*** Source data ***
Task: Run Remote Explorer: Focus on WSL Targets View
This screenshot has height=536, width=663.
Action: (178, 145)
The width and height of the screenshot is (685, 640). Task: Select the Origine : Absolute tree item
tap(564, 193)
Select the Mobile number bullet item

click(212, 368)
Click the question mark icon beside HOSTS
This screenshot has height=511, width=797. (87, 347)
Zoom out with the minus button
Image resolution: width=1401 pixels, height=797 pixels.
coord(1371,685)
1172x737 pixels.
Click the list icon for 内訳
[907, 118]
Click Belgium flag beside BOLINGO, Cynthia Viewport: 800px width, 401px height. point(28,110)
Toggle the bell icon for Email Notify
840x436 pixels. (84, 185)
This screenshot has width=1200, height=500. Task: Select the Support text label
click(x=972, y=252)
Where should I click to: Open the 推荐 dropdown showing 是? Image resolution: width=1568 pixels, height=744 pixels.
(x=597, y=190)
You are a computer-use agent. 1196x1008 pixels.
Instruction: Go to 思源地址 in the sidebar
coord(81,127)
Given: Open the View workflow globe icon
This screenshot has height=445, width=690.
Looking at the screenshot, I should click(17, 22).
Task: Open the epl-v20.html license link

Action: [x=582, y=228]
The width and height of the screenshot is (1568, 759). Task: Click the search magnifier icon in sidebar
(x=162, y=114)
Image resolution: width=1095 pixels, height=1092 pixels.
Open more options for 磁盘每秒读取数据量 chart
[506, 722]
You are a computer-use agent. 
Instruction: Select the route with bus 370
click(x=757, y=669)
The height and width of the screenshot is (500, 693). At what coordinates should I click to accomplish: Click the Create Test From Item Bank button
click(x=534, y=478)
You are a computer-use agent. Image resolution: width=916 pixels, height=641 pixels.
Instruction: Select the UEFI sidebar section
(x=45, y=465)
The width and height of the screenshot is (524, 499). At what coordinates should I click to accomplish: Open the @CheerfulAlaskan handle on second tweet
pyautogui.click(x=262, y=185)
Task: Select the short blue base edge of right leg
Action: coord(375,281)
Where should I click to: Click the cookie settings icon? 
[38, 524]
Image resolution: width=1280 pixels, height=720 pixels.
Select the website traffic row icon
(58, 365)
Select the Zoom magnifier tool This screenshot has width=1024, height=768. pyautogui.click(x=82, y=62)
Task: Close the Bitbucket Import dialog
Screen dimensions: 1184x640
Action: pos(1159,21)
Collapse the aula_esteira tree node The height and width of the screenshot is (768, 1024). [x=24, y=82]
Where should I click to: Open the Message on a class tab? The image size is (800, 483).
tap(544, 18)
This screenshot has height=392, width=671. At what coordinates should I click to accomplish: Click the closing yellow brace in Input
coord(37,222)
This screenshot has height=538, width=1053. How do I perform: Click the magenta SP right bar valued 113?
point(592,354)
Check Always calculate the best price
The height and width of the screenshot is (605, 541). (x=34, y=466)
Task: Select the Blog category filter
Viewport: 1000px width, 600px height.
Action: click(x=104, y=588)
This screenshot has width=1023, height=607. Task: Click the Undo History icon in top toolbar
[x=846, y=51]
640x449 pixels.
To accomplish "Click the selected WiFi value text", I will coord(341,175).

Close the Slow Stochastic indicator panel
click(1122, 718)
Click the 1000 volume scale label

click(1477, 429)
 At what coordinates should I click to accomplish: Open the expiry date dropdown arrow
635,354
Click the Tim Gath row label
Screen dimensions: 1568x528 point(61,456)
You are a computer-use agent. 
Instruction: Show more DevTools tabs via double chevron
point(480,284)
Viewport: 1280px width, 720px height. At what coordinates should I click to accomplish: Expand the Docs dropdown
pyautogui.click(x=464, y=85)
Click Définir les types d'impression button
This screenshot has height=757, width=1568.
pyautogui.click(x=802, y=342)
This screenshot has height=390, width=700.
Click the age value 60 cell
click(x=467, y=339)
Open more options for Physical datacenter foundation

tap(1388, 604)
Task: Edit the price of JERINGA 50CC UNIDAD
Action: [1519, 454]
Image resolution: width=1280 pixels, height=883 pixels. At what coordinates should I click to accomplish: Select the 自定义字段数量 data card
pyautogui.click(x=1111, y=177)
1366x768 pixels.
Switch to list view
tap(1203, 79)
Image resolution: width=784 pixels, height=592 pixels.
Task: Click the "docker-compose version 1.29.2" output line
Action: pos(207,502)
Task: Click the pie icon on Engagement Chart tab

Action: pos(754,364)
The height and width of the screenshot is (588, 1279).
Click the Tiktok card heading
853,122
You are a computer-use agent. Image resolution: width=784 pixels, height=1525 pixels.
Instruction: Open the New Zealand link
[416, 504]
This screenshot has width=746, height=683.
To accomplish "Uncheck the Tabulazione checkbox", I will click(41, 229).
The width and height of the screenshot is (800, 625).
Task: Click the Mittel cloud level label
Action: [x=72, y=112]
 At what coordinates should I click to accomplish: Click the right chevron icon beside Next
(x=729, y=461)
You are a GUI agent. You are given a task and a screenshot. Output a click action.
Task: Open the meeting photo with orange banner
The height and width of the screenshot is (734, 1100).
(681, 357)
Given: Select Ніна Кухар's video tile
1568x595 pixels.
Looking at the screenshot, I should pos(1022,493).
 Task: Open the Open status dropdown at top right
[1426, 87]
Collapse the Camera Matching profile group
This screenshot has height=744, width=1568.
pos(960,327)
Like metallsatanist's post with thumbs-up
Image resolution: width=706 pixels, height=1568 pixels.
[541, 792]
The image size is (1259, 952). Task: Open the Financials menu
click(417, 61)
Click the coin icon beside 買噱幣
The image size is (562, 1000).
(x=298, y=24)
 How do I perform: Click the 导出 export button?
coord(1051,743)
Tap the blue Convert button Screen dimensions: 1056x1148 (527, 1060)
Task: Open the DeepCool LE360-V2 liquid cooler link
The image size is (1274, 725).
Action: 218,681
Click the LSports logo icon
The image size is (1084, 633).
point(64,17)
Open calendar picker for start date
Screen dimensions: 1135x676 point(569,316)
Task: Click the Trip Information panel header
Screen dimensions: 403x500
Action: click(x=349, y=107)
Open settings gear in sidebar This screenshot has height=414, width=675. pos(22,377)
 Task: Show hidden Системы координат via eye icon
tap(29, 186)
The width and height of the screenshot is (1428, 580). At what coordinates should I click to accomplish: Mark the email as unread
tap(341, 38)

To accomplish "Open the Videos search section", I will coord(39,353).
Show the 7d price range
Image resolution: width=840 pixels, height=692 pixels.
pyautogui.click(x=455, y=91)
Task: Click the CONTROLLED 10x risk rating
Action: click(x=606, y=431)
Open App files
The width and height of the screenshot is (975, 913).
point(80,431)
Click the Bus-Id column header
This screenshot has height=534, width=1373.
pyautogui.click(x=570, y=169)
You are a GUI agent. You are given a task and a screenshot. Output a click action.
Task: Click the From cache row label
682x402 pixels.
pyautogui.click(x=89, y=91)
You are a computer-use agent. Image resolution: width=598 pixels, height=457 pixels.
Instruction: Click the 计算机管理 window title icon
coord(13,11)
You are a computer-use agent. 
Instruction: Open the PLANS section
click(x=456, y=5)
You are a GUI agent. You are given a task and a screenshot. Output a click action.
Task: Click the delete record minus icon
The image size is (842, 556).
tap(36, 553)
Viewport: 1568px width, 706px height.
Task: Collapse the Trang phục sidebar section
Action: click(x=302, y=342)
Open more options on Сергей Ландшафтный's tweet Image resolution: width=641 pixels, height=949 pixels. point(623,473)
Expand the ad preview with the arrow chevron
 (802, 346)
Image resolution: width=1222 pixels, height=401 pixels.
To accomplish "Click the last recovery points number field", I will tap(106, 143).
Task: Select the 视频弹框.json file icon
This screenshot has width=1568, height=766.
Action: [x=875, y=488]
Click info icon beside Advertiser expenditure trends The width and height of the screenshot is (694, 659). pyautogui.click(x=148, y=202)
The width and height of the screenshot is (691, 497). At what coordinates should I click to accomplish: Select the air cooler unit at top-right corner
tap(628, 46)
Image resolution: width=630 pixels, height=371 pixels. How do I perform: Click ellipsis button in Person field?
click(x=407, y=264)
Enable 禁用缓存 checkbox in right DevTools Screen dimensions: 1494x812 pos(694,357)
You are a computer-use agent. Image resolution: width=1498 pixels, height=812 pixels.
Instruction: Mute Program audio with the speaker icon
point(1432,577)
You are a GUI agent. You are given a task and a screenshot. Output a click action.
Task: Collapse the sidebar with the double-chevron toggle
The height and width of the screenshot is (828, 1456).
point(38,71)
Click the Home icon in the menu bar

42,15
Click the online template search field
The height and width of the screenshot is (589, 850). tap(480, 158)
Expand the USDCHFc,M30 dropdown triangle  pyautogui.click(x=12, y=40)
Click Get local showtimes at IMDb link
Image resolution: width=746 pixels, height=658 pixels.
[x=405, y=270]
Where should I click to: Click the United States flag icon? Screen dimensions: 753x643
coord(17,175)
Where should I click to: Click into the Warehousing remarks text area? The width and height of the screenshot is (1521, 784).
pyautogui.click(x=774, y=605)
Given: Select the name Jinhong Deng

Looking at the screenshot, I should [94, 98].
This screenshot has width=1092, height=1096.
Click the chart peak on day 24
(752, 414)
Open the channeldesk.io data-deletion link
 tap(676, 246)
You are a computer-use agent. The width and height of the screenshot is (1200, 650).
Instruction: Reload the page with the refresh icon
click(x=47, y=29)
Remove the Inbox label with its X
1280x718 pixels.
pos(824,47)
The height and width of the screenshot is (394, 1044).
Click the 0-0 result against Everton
*** End of Source data ***
▶ **Work instruction**: Please state only the number of lines above that hold the string "header".

▶ **Your solution**: 2